Horror fans know the vastly talented Mike Patton as much more than the vocalist for the popular (and recently reunited) band Faith No More... we know because Mike's also one of us: among his countless experimental side-projects, the influence of classic horror – and the music of cinema in general – is often at the center of his creative output. The proof is definitely out there: his eccentric and brilliant outfit Fantomas has put out amazing metal covers of themes from The Omen, Spider Baby, Henry: Portrait of a Serial Killer, and Rosemary's Baby; his alt-pop project Peeping Tom featured soundtrack loops from The Shining; he scored the black comedy short A Perfect Place (featuring FEARnet fave Bill Moseley and fellow genre player Mark Boone, Jr.); he contributed monster voices for I Am Legend; and last year he crossed over to features with an experimental (and quite cool) score for Crank 2: High Voltage.
That said, it should come as no surprise that another one of Patton's great passions – vintage Italian pop tunes – would intersect with his movie obsession on his latest project, the ultra-cool album Mondo Cane. If you groove on Italian genre flicks – from spaghetti westerns to giallo to fumetti-based fare – then you'll probably feel right at home among this collection of candy-colored Euro-tunes from legendary composers like Ennio Morricone and Gino Paoli. The new album hits stores tomorrow, and we've got a little preview for you today... so turn the page and enjoy!
“My purpose in revisiting these pieces is not to relive the past, not for nostalgia,” Patton explained recently to AOL's Noisecreep, “but more to illustrate through modern and adventurous interpretation exactly how vital and important this music still is.” Frankly, “adventurous” would describe just about everything Patton has explored since his early days in bands like Mr. Bungle... and through his own independent label Ipecac Recordings, Mike has allowed himself and his collaborators total artistic freedom to experiment with just about every mode of music known – metal, dance-pop, jazz, hip-hop, opera, industrial noise, ambient atmospheres, and endless combinations of all the above – with fascinating and sometimes shocking results.
And while we're talking shock, Mondo Cane actually shares its title with the notorious Italian documentary of the same name – which itself kicked off the “shock-doc” subgenre that would later include the Faces of Death series and continues today in various shot-on-video atrocity compilations. Despite the controversy surrounding that film, it achieved international fame in its day thanks to the chart-topping title theme More by Riz Ortolani – who would go on to score another landmark shocker, Cannibal Holocaust.

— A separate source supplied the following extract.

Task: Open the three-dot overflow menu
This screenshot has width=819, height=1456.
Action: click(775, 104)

More isn't included in this collection, but it would have fit in perfectly, as this record represents the peak output of the groovy Italian pop music scene from the '50s and '60s – a period during which soon-to-be-famous composers like Ennio Morricone made their first international splash; Morricone (whose experimental work is also collected in the Ipecac 2-CD compilation Crime and Dissonance) would soon make his genre bones working with Dario Argento on his “Animal Trilogy,” beginning with The Bird with the Crystal Plumage. Morricone is probably best known stateside for his iconic score for Sergio Leone's The Good, The Bad and The Ugly, but in the horror world he's also famous for scoring John Carpenter's The Thing and his earlier giallo work with Argento and Mario Bava. It's his contribution to Bava's comic-book adaptation Danger: Diabolik that Patton honors here with an excellent cover of the smooth-groovin' main theme Deep Down.

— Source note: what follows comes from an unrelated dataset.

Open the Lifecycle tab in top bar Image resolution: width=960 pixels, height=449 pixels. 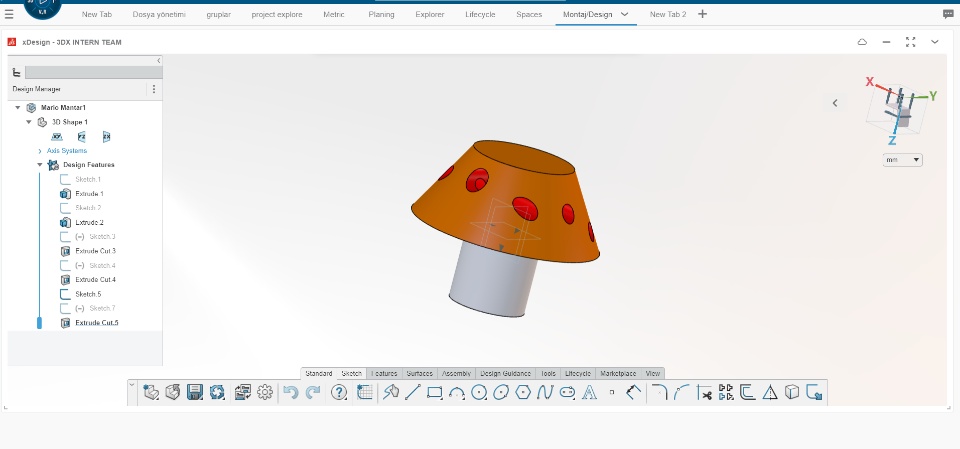pos(480,15)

Even if you're not familiar with all (or any) of the composers on the Mondo Cane roster, if you dig giallo-style themes, you'll be totally satisfied with the tasty Italian treats offered here. While it may be vintage pop at heart, this material still bears the unique Patton touch – you hear it immediately in the thundering sound effects, wheezing organ and mixed choirs of the opening track Il Cielo InUna Stanza. Some of the vocal-treatment techniques known from his other projects surface occasionally (phone-box filters, phasing effects and elaborate layering of different pitches), but most of the up-front vocals are played fairly straight, taking full advantage of Patton's vast vocal range – from a robust baritone to a soaring tenor, occasionally giving way to full-on screaming vocals in The Blackmen's Urlo Negro. Tracks like this and the punchy surf-rock vibe and roller-coaster energy of Gianni Morandi's Ti Offro Da Bere prove that this album isn't just about rosy romantic homages, but a demonstration of how a well-written tune can rock hard in any era.

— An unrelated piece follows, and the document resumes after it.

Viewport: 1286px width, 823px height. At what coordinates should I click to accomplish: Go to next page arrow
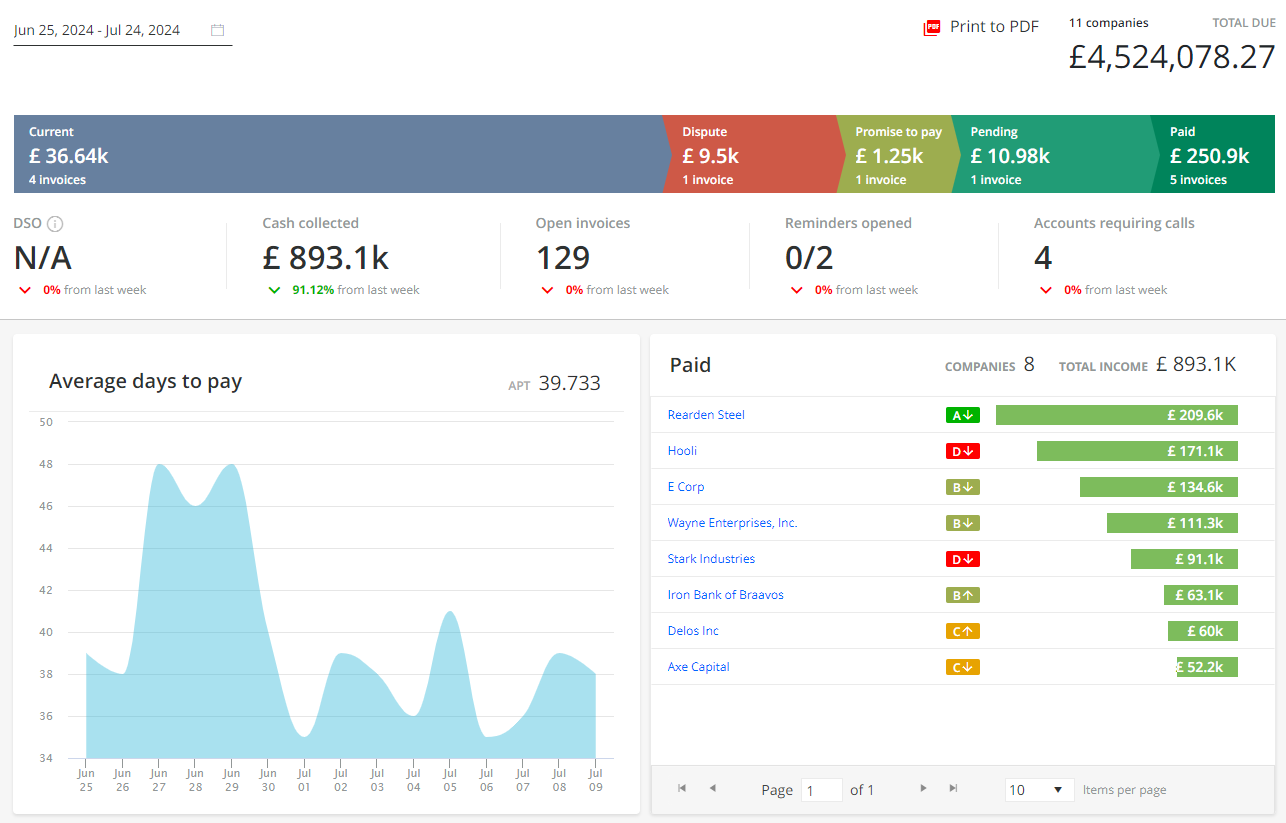tap(923, 789)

A lot of the material here is played with a lighthearted comic edge – like the cartoony Fred Buscaglione piece Che Notte! which starts by riffing on the Dragnet theme and is sprinkled with police sirens and other goofy sound effects; the slinky, mischievous tone of L’Uomo Che Non Sapeva Amare by Nico Fidenco; and the slightly lecherous beat of 20 KM Al Giorno by Nicola Arigliano. But when Mike chooses to go all epic, it really blows the doors off the joint: Luigi Tenco's Quello Che Conta dishes up a massive widescreen spaghetti-western vibe complete with mariachi-style trumpet solo, finally giving way to lush violin arrangements and mandolin tremolos. On the flipside, when the material calls for a kinder, gentler tone, Patton delivers with equal success: Enzo Bonagura's Scalinatella is a perfect example, with a gentle vocal backed by quiet acoustic guitar; and the rolling, bass-heavy Ore D’Amore by Fred Bongusto has a great bedroom vibe, if you know what I mean (and I think you do).
For my coin, the standouts here are the aforementioned Deep Down, which manages to out-cool the original, and the closing cut Senza Fine by Gino Paoli, which opens on a moody blend of solo violin, light percussion and hushed, almost whispered vocals, building energy from the light, airy first half to the roof-raising climax, exploding in a surge of backing choirs, a tidal wave of strings and chaotic sound effects. Like the rest of the record, it's a class act all the way.
If your exposure to Patton's body of work is limited to Faith No More, this material will come as a major downshift in tone, but I think you'll come to agree that the purity and strength of Mike's vocals serves just about any musical style – old or new. If you're a fan of classic Italian thrillers, you already know that the '60s pop vibe is tightly woven into many of the best titles from the early giallo era (pre-Goblin, that is), so most of these tunes will bring that feeling back to you instantly. For that alone, it's a worthy addition to your collection. If you're already a Patton fan, this will just make you appreciate his versatility that much more. If those aren't good enough reasons to check this one out... well, that's your loss.
Earlier we showed you a clip of Patton performing Deep Down live at Amsterdam's Paradiso auditorium with a 15-piece rock band, backing vocalists and 40-piece orchestra accompaniment – the source of an upcoming Mondo Cane DVD slated for release later this year. So to bid you “ciao” for now, we'll go out with another song from that same session, the opening track (and first official single), Il Cielo In Una Stanza...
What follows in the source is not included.